Although considered by many to be at one of the high points of his 30-year-career as a stand-up comedian, Louie Anderson wouldn’t mind if journalists scrapped the word “resurgence” for something a bit more poetic.

“This isn’t really a resurgence,” Anderson, 63, told the Current during a phone interview earlier this month. “This is a brand new third act of my life. It’s like the window has opened and people can hear me. They have rediscovered me.”

What they have rediscovered is Anderson doing what he has been doing ever since he made his professional TV debut on The Tonight Show Starring Johnny Carson in 1984—making people laugh. The only difference this time is that he’s doing it while wearing colorful blouses.

In the hit FX comedy series Baskets, Anderson, who is making a tour stop at the Tobin Center for the Performing Arts on Sunday, March 26 at 7pm, plays Christine Baskets, the mother of twin brothers Chip and Dale Baskets (both played by Zach Galifianakis). The role earned Anderson an Emmy for Outstanding Supporting Actor in a Comedy Series last September.

“Early on, I had a lot of press, but the press I am getting now is like Fresh Air [National Public Radio] and some serious writers,” Anderson said. “People have been touched by this character.”
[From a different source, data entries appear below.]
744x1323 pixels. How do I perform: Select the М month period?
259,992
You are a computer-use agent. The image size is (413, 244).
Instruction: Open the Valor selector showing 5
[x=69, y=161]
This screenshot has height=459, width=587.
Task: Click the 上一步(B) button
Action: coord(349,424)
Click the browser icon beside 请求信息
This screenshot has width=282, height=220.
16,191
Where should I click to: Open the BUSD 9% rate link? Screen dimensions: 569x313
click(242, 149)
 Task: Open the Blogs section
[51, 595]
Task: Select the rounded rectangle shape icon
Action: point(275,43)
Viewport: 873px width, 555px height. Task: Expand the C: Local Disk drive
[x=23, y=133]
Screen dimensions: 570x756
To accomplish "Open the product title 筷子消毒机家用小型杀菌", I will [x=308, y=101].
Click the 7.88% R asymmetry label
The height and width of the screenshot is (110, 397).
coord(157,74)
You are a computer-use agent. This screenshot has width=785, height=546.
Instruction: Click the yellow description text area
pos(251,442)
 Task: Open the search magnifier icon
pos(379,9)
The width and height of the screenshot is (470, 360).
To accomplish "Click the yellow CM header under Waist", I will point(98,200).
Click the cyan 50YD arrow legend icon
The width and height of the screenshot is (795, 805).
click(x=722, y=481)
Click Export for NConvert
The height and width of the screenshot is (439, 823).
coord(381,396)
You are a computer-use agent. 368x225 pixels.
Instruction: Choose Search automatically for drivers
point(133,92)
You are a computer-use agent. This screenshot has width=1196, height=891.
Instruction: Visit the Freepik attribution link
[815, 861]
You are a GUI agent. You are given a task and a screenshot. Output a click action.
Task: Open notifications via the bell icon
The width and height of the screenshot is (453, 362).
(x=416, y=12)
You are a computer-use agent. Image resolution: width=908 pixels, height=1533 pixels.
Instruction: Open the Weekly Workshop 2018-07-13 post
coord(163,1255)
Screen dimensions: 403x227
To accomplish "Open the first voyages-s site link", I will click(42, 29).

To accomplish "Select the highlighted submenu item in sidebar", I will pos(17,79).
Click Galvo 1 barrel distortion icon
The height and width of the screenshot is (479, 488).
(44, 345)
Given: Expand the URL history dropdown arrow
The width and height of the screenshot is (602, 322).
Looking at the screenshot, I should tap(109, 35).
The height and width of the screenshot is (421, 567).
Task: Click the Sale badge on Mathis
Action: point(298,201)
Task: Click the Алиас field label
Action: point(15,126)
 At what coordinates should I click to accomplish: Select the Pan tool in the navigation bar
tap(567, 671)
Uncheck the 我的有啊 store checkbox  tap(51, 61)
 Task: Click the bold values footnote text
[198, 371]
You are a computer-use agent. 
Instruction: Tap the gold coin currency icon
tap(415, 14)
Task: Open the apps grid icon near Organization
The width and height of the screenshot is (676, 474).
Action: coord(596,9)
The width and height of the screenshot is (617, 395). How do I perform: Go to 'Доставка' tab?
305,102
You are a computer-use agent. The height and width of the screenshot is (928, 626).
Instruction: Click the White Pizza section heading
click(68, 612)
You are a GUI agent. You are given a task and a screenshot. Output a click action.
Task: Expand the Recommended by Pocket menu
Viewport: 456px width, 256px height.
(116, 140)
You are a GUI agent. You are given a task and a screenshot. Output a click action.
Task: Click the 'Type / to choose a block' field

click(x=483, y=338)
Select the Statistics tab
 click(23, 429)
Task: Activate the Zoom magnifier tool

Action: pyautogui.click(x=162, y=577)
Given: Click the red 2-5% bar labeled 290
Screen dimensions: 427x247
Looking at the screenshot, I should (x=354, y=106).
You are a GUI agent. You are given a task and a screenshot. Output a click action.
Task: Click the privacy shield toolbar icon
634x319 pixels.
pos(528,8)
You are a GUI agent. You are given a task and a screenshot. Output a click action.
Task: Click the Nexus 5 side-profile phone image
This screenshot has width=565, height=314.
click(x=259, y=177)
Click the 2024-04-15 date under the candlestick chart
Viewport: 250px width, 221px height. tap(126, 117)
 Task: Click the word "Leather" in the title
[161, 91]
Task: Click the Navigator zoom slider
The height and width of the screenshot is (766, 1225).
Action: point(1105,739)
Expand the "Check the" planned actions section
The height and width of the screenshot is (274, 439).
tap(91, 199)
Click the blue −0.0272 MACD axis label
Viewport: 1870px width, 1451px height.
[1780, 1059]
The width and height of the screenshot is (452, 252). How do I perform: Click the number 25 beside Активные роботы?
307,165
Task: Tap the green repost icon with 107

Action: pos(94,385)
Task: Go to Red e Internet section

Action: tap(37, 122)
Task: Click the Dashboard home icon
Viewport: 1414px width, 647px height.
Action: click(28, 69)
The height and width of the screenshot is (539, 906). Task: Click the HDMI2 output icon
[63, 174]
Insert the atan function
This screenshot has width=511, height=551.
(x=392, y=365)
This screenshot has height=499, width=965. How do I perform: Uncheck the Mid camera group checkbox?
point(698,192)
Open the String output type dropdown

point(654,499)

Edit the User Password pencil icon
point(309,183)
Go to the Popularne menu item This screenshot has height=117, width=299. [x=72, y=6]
Anderson found his inspiration for Mrs. Baskets from his late mother. He said if she were here today, she would approve, but might have something to say about some of the character’s reactions.

Anderson plays Christine Baskets on the hit FX comedy series Baskets. - FX
  • FX
  • Anderson plays Christine Baskets on the hit FX comedy series Baskets.

“I think she’d really like it, but then she’d try to correct me,” Anderson said. “She’d be like, ‘You know, when you do that one thing, Louie, it’s not the same way I would do it.’ But she would feel special because it’s definitely a homage to her.”

While Anderson has found success on Baskets, which was recently renewed by FX for a third season, he’s the first to admit stand-up comedy is still his “first love” and “the thing [he] would put at the top of [his] résumé.” It’s especially true since Baskets has introduced him to a whole new audience not familiar with his stand-up career or other past projects like his small but hilarious role in the 1988 comedy Coming to America or his 1990s animated show Life with Louie.

“Now, there is a whole new group of people getting to see me,” Anderson said. “That gives me a boost.”

With his stand-up performances, Anderson wants audiences to leave their troubles at the door and enjoy a good, clean show. That means, for the most part, putting politics aside. It just isn’t something that really interests him as a tool for his comedy, although, he said, he does a great impression of President Donald Trump on stage.

“So many [comedians] are doing the political stuff and I’m glad,” he said. “I think there’s an appetite for it, but my appetite is for a taco shell made out of chicken.”